Recorded information:
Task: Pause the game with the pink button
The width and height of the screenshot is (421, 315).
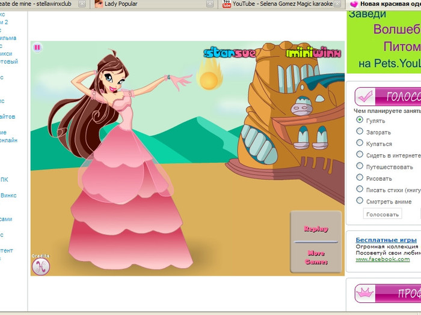Action: point(37,47)
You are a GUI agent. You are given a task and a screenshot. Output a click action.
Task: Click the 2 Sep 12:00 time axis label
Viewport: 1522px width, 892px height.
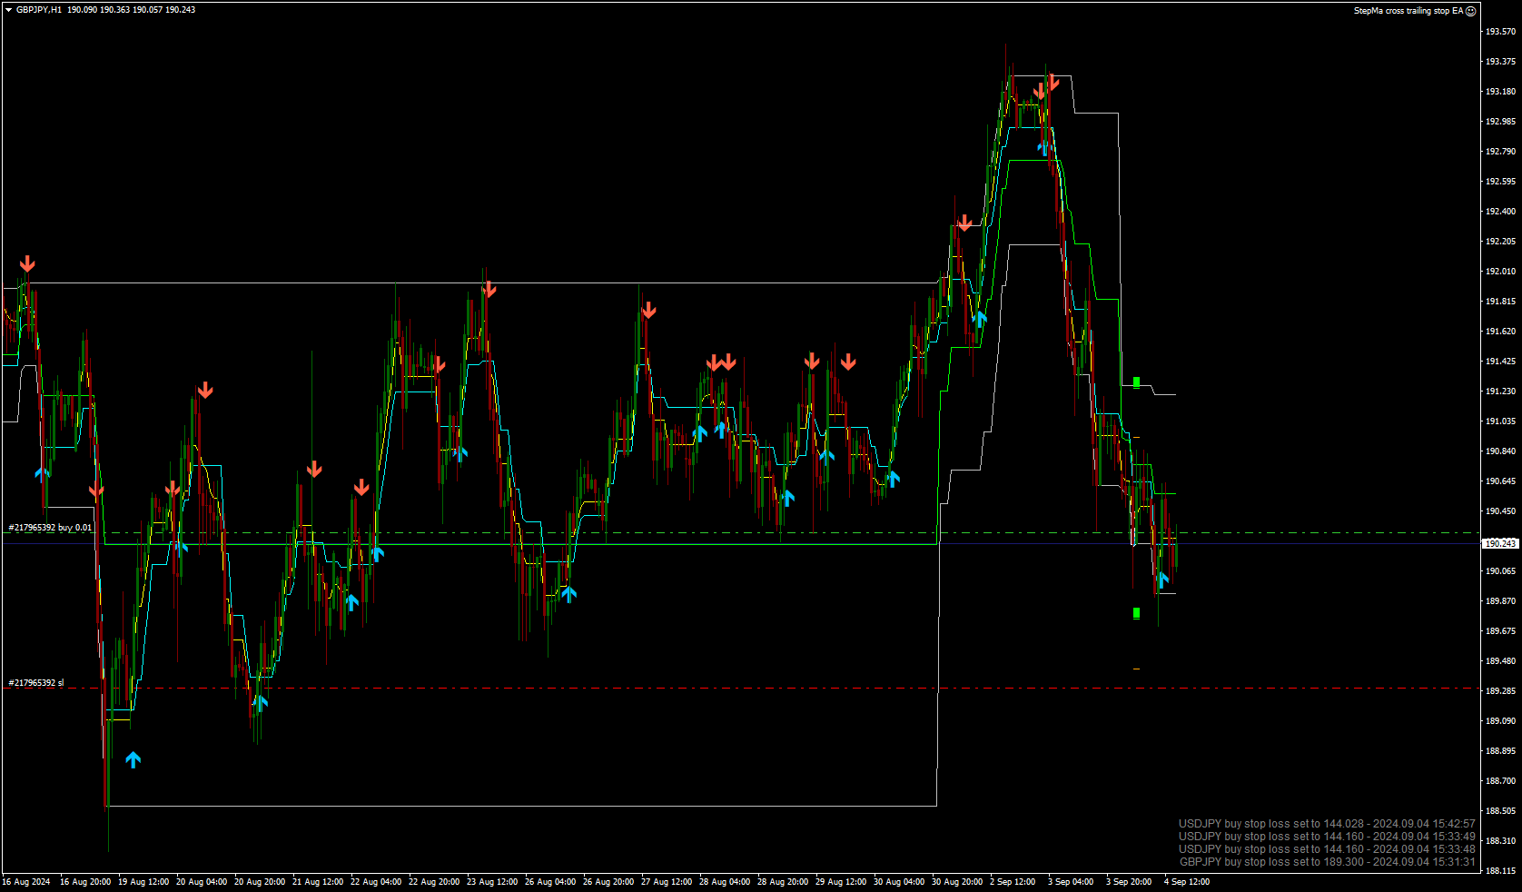1012,882
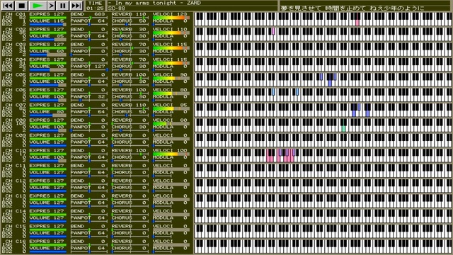The image size is (453, 255).
Task: Stop playback with the square button
Action: coord(22,6)
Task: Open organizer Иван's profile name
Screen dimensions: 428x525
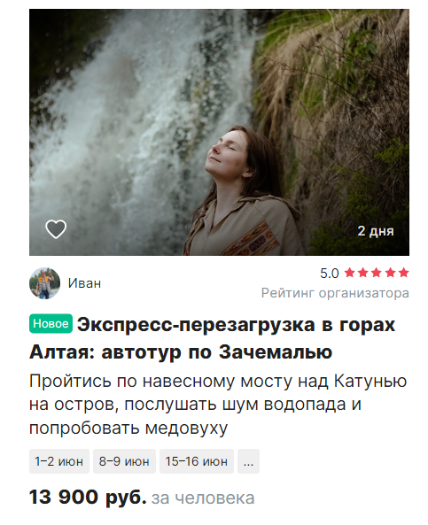Action: 84,283
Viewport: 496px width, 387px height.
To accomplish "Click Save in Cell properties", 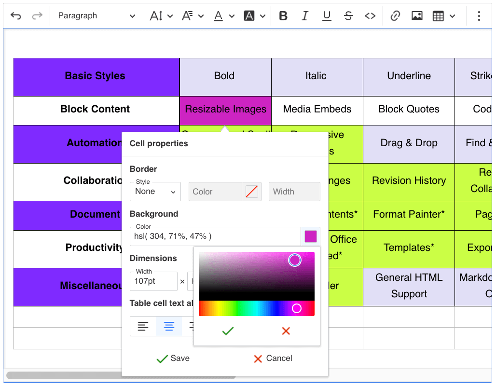I will (173, 359).
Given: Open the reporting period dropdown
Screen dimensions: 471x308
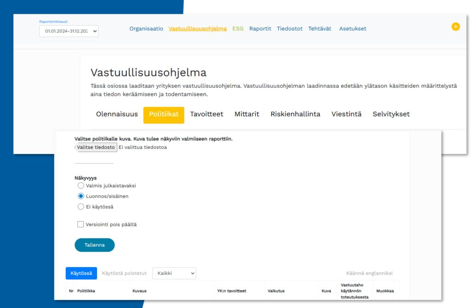Looking at the screenshot, I should click(x=69, y=31).
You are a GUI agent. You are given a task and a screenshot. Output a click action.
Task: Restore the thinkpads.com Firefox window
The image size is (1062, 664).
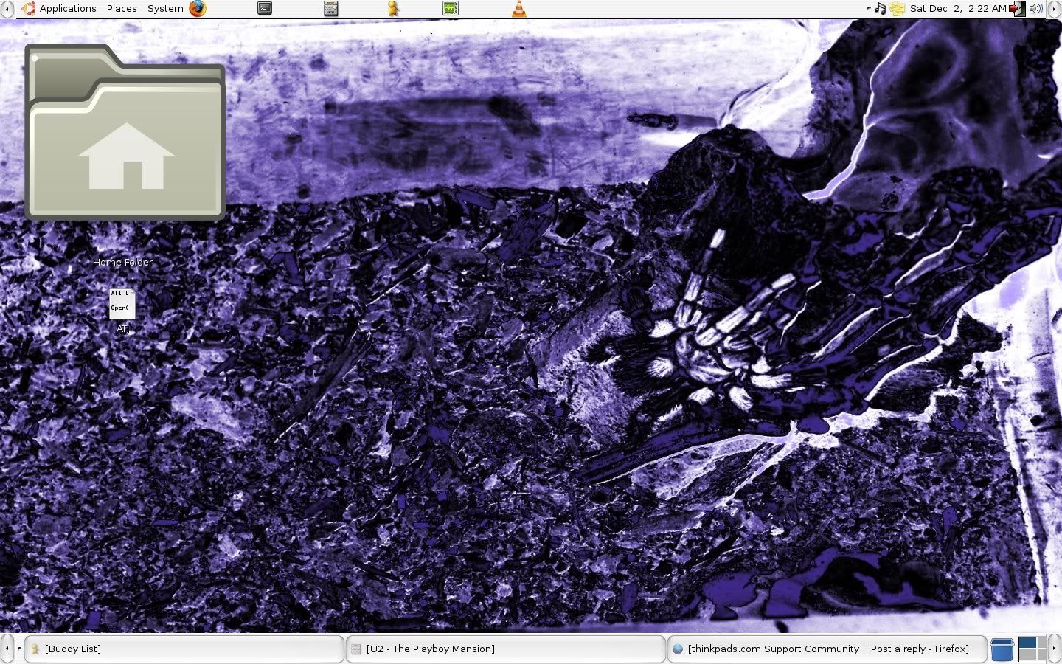point(826,649)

Description of the task: All lines from the one holding "Task: Restore the" through the last line of the entries, and nothing else, are to be output exactly; leave out the pictures.

Task output:
Task: Restore the thinkpads.com Firefox window
The image size is (1062, 664).
point(826,649)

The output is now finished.